Un nuovo studio fa chiarezza sul legame esistente tra le ore che si trascorrono dietro la scrivania e i problemi di sovrappeso: maggiore è la durata giornaliera di un lavoro sedentario, più forte è il rischio di accumulare chili di troppo.

Brutte notizie per le donne lavoratrici perennemente in lotta con la bilancia: una ricerca pubblicata sull’International Journal of Obesity mette in luce una verità sconfortante: le esponenti del sesso debole che svolgono un lavoro sedentario per una media di 35 ore settimanali, orientativamente 7 ore lavorative quotidiane, aumentano di peso in modo proporzionale alla quantità di tempo dedicata alla propria professione.

Una verità forse un po’ scontata, tuttavia pare che per le stesse donne aumenti anche il rischio di diventare fumatrici incallite e fare abuso di alcolici.

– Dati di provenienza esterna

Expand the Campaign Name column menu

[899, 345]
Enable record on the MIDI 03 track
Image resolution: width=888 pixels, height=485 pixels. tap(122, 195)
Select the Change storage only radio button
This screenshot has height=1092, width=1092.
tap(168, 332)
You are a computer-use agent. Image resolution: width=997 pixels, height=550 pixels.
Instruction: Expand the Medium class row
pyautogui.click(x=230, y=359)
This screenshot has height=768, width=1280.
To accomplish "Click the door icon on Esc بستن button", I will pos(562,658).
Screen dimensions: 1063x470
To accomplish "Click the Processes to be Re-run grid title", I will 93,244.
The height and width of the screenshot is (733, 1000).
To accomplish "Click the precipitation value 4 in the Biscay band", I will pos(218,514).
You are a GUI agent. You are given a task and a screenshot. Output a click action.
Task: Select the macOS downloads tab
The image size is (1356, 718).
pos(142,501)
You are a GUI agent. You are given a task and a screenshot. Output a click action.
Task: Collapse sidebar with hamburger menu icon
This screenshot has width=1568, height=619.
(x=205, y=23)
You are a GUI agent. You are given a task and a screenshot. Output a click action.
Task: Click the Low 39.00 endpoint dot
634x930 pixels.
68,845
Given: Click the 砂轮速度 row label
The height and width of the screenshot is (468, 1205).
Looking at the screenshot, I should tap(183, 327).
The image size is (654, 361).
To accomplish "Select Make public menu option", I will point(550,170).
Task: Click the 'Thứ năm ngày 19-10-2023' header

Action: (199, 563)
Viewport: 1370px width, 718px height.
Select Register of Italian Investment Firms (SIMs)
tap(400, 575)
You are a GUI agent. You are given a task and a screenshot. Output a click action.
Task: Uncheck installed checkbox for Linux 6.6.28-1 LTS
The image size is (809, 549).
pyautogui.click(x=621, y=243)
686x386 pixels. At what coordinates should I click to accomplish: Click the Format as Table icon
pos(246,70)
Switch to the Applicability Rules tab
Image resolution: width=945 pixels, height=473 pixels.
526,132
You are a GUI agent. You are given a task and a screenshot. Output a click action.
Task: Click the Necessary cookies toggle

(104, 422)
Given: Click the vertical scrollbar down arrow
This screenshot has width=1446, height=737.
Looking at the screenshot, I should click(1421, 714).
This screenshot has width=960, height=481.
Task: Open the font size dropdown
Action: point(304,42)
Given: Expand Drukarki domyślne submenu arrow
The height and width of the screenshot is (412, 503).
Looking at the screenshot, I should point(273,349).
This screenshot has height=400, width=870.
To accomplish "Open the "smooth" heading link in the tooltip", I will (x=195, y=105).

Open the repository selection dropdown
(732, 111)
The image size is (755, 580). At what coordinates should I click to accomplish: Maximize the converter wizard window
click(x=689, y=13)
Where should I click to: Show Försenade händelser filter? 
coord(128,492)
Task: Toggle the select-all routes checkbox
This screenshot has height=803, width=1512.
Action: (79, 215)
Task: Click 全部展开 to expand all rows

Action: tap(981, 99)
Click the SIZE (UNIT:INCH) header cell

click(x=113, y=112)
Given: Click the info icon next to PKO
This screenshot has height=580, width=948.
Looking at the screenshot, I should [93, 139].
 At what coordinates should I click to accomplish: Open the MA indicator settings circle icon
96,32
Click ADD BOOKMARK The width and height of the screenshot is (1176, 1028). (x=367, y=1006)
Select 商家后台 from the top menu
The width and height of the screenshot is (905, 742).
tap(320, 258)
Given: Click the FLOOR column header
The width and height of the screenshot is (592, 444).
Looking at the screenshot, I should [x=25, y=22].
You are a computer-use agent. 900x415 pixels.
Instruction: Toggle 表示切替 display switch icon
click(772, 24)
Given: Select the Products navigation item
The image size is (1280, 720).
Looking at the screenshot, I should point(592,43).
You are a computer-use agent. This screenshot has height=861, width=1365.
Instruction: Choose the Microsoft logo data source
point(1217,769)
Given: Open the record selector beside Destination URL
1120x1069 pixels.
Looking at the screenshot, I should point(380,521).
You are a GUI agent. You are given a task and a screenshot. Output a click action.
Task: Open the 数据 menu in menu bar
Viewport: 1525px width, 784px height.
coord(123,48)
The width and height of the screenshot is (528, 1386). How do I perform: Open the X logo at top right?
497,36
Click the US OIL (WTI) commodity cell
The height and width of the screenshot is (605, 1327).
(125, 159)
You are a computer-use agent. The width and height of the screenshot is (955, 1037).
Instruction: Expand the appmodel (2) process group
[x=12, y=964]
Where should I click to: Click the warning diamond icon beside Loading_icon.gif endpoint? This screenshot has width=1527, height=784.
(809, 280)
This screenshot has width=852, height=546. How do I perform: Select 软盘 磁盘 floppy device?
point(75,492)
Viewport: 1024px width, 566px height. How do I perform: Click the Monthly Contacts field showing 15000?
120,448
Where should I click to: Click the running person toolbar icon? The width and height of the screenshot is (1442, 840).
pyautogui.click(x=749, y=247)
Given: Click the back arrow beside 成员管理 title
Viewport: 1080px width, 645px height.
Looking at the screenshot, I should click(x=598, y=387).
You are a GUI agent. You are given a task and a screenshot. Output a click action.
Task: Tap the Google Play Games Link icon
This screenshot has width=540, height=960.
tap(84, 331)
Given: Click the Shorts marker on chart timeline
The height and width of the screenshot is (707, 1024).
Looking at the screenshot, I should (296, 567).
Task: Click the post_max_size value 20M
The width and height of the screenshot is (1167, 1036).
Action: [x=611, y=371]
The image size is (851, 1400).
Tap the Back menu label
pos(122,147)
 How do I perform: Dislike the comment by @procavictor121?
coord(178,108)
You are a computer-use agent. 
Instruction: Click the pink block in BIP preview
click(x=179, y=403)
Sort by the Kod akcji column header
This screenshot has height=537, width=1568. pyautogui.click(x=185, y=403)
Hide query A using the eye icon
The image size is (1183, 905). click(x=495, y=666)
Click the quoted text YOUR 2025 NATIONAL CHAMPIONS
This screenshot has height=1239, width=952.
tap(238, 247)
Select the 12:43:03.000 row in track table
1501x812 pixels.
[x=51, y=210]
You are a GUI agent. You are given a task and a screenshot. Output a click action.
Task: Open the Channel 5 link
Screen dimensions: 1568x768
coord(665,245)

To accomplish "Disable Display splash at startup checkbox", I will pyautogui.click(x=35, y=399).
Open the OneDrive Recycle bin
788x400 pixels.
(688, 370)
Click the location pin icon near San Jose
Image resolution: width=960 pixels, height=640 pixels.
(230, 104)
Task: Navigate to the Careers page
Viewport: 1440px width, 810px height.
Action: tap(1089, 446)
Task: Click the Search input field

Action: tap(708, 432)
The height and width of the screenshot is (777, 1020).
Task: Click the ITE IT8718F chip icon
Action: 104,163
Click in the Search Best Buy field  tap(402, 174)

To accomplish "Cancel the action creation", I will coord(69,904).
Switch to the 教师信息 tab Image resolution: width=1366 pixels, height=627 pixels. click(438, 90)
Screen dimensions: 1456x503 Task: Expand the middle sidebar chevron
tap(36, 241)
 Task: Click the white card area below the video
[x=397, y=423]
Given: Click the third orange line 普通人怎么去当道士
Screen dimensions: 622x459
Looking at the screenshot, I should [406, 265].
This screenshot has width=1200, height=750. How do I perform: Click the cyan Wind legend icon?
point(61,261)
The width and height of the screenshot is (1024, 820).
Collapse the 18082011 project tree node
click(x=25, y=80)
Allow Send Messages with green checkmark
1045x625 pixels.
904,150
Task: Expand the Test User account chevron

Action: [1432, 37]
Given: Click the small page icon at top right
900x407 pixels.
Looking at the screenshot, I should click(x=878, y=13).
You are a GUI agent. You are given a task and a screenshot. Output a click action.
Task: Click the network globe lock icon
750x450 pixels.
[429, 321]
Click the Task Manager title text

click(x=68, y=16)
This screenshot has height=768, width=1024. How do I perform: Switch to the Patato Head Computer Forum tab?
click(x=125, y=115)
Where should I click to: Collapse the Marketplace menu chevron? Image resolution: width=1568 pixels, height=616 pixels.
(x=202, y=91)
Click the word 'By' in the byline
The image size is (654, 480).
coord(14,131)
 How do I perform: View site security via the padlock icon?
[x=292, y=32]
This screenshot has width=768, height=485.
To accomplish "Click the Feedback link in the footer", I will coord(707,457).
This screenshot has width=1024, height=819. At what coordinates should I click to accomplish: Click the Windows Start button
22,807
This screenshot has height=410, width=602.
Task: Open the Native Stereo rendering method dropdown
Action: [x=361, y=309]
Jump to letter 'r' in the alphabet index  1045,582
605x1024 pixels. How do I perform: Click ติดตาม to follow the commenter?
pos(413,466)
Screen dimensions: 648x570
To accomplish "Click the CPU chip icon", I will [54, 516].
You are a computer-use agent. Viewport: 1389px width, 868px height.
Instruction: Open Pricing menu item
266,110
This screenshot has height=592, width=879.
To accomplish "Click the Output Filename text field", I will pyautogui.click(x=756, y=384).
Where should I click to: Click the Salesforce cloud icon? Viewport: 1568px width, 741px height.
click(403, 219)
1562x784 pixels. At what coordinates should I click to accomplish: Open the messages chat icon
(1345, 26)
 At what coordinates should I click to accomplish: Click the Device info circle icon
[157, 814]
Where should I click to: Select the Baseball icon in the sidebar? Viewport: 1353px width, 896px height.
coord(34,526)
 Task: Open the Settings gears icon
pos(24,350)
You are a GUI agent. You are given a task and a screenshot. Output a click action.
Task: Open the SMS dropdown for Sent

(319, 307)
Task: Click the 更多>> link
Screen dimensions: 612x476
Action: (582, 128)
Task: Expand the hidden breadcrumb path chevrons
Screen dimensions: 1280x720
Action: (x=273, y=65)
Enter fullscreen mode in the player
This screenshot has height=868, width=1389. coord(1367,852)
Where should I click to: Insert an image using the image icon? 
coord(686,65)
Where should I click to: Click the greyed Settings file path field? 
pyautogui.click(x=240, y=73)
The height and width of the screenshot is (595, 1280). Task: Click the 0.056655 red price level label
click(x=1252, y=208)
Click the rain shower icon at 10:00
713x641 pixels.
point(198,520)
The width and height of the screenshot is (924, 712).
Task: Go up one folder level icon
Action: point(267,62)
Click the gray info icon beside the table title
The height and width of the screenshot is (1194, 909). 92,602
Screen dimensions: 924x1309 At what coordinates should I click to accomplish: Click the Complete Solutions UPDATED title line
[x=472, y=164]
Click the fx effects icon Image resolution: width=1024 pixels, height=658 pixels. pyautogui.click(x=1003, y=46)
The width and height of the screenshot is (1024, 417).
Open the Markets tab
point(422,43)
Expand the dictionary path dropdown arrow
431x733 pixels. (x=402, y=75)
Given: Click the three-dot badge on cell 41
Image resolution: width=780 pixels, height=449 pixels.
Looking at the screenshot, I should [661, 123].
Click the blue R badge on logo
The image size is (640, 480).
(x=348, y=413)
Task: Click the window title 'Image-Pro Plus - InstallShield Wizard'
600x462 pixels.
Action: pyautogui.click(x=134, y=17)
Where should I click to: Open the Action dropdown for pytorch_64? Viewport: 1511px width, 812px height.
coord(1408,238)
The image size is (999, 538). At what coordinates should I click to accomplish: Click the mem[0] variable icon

Molte ore di lavoro, soprattutto se sedentario, significano meno tempo per fare attività fisica e avere cura del proprio benessere. Un altro aspetto interessante della ricerca riguarda le fasce di età maggiormente colpite dai problemi di peso: sono infatti le donne di età compresa tra i 45 e i 50 anni a perdere più facilmente il controllo del loro peso se svolgono lavori di ufficio, ingrassando in una percentuale pari all’1,5% nell’arco di due anni.

La ricerca, condotta da Nicole Au del Centre for Health Economics della Monash University, ha coinvolto oltre 9 mila donne, arrivando a una conclusione che dovrebbe servire da monito non solo per le lavoratrici – invitate a prestare più attenzione alla salute – ma anche per le aziende che dovrebbero attivare politiche volte a favorire il benessere dei dipendenti e a limitare le conseguenze di mansioni troppo sedentarie.

«Lo studio mette in evidenza il crescente numero di donne che entrano nella forza lavoro e gli effetti di questo sulla loro capacità di mantenere un peso sano. Orari di lavoro prolungati possono ridurre il tempo impiegato nella preparazione di pasti cucinati in casa, l’esercizio fisico e il riposo notturno, che sono fattori di rischio per l’obesità».